The situation seems to run counter to your impression of CONCORD.
-  If CONCORD can shut down capsuleers at its whims, why allow a thriving outlaw capsuleer population to exist?  Why allow such large numbers of capsuleers to 'switch sides' and run missions and kill empire ships on behalf of the pirate organizations?  How can True Slave capsuleers exist (and operate in hi-sec space) if CONCORD holds such eminent power over capsuleer actions?

Why indeed ? Makes no sense. The same way that the opposite point of view possesses a lot of similar inconsistencies. Why cannot we fire at planets, civilian ships, why aren't we able to cause any damages to stations or space objects rendered invulnerable by game mechanisms ? Why are we cut into pieces within a few seconds when facing CONCORD police in high sec while missions against CONCORD makes them appear like standard weak and squishy NPCs ? (and how is that we kill millions of NPC battleships everyday, depleting the whole population, and how is that Newtonian physics are not respected in space, etcetc ?)

I am trying to conciliate the two, to the risk of actually combining both flaws... But meh.  :psyccp:

Also, I consider that True Slave Capsuleers do not exist inside the law of CONCORD. True Slave Capsuleers are out of the CONCORD registry and owned specifically by Sansha's Nation. The same way, but in more extreme, I believe, that state capsuleers belong to their faction which is responsible for them (see what happens when Noir decides to crash into a station... could we do the same ?). Player capsuleers voluntarily left their national academies to go freelances, so they are put under CONCORD jurisdiction. The game limits are obvious.

-  Allowing combat to happen in the middle of a 'crowded street' is not a very good analogy when we're talking about open space lanes measured in kilometers and AU, where the use of area effect weaponry that can affect bystanders are either preemptively disabled or punished immediately.  Two capsuleers duking it out in front of a trade hub are as much a threat to neutral parties or station denizens as a holovid broadcast.

Oh, pragmatically, yes, definitly.

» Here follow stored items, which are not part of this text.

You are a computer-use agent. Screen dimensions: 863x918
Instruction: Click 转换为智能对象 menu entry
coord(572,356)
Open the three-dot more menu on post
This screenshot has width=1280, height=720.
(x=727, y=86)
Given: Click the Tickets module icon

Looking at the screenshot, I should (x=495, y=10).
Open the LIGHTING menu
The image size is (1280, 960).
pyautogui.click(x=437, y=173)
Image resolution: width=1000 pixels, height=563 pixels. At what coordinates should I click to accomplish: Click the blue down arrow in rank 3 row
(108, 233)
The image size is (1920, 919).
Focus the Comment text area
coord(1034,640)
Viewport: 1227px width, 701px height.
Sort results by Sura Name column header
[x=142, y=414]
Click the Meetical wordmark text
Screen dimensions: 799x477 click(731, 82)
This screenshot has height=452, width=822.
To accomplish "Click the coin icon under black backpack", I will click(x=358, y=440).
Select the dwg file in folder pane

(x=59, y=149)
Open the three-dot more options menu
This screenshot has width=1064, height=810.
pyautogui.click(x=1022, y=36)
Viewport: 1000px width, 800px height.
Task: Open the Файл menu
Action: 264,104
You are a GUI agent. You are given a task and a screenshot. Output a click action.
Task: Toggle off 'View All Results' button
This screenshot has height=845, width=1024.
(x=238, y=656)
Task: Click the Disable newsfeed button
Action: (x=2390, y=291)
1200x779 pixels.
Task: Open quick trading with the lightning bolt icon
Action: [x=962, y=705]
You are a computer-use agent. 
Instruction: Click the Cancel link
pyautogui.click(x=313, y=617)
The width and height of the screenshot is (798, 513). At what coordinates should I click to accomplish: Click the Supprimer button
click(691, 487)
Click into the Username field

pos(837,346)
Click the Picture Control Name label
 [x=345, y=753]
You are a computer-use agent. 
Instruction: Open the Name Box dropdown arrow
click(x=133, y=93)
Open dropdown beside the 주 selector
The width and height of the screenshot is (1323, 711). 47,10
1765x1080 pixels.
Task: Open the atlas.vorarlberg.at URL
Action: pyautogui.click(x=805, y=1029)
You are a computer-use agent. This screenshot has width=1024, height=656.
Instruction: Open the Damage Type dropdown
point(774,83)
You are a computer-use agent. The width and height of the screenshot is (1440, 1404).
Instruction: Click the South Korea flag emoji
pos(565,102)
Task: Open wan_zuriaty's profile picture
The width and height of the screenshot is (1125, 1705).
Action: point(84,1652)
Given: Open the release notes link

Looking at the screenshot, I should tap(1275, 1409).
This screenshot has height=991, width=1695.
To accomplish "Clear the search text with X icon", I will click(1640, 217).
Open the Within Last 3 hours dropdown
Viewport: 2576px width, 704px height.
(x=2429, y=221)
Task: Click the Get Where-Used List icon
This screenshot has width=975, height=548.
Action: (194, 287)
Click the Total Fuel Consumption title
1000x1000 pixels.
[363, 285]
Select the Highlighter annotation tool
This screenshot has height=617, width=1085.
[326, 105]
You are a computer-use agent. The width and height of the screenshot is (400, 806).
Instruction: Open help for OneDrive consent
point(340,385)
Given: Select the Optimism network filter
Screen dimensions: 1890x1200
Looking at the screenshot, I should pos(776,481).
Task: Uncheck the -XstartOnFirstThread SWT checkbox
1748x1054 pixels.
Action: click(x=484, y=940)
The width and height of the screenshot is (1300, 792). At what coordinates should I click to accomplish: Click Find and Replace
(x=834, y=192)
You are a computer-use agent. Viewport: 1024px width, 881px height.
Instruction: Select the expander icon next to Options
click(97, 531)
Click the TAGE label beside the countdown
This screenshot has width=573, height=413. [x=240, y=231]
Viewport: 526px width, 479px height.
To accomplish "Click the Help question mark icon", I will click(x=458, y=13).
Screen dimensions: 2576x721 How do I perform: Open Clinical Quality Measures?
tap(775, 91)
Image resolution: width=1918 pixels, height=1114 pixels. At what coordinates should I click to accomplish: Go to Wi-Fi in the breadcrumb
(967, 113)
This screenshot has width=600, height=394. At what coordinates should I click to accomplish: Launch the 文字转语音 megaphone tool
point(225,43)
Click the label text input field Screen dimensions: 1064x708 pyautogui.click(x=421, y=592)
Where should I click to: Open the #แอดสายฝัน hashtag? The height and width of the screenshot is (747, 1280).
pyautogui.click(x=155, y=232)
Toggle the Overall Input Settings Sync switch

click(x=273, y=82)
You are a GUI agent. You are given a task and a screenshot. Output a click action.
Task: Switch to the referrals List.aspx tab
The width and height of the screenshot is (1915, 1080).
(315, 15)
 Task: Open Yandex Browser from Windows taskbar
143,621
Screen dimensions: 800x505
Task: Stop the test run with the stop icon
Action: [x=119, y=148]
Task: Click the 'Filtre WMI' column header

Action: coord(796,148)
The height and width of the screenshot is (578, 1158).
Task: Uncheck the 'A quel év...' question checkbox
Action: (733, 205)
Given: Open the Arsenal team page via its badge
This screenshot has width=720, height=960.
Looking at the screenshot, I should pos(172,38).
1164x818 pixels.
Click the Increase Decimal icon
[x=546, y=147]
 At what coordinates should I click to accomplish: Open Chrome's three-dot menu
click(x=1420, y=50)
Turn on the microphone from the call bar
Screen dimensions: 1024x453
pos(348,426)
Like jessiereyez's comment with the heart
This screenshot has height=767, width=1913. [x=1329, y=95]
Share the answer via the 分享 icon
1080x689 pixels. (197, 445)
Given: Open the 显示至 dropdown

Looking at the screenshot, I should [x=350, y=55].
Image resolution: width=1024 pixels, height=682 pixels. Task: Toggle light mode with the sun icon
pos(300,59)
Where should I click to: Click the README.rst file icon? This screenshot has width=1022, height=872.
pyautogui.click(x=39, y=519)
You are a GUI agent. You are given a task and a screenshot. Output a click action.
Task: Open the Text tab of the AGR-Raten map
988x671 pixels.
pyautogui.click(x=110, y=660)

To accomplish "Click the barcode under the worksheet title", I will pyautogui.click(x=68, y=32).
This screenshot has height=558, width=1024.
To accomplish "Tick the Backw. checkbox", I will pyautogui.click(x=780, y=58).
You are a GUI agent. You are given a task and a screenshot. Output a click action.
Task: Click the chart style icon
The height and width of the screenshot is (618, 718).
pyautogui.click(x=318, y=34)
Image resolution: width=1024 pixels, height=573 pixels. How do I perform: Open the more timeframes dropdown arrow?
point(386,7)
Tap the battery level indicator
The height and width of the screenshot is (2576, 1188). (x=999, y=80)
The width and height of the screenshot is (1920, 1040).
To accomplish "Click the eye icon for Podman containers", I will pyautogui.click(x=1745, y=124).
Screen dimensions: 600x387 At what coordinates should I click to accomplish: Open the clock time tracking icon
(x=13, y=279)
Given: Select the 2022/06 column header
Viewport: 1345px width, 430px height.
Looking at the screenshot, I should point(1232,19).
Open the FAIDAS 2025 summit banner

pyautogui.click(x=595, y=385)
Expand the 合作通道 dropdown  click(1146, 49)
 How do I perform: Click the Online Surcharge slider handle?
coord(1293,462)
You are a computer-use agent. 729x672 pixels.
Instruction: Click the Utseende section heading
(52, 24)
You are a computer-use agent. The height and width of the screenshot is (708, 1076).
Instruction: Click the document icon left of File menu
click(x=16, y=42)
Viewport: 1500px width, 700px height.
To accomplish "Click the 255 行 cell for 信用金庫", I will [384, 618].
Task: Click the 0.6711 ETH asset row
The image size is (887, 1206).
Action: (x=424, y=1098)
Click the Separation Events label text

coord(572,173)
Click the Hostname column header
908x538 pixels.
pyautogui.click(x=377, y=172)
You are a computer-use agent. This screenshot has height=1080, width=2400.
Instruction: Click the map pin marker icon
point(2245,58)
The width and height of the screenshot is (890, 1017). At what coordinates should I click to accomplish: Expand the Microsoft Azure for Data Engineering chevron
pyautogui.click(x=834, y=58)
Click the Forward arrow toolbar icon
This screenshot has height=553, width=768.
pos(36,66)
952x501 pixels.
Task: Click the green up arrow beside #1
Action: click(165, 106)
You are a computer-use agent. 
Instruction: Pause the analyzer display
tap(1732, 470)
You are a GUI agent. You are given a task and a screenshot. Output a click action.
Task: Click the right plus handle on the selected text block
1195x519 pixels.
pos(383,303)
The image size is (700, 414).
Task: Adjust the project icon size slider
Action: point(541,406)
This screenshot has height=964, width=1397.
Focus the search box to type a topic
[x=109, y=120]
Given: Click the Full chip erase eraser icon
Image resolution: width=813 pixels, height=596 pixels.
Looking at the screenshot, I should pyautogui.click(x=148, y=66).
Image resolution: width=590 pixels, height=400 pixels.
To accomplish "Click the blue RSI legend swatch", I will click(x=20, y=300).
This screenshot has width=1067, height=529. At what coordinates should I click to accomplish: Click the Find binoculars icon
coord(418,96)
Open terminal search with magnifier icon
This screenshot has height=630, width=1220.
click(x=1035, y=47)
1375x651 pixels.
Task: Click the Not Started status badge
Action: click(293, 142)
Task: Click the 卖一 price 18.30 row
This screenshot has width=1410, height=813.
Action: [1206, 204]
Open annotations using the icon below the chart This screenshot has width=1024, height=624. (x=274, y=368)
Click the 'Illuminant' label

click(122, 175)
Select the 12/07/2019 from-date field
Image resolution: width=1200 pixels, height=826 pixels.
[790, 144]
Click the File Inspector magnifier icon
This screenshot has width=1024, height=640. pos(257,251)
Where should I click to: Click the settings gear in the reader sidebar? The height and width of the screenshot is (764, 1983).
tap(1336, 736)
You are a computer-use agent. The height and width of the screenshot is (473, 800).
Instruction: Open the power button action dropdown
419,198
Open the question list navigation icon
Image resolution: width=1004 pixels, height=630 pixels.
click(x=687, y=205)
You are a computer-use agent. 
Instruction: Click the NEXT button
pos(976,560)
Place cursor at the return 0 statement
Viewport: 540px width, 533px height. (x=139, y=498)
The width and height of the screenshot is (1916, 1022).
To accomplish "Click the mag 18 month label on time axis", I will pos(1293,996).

Would you however allow military unfaillible selective devices shoot at each other in the middle of a street, large or narrow, whatever, with the justification that they will obviously never harm anyone since they aim accurately at their targets ? What would all the mortal non-capsuleers flying around think of that, however ? I know that I wouldnt like myself to see weapons of the apocalypse firing huge beams of destructive power near me, even if they are supposed to never cause any harm to me.

PR wise, it's difficult to believe, I think, even in a gritty universe (especially where politics are ubber important here). But well, I think your point is valid anyway.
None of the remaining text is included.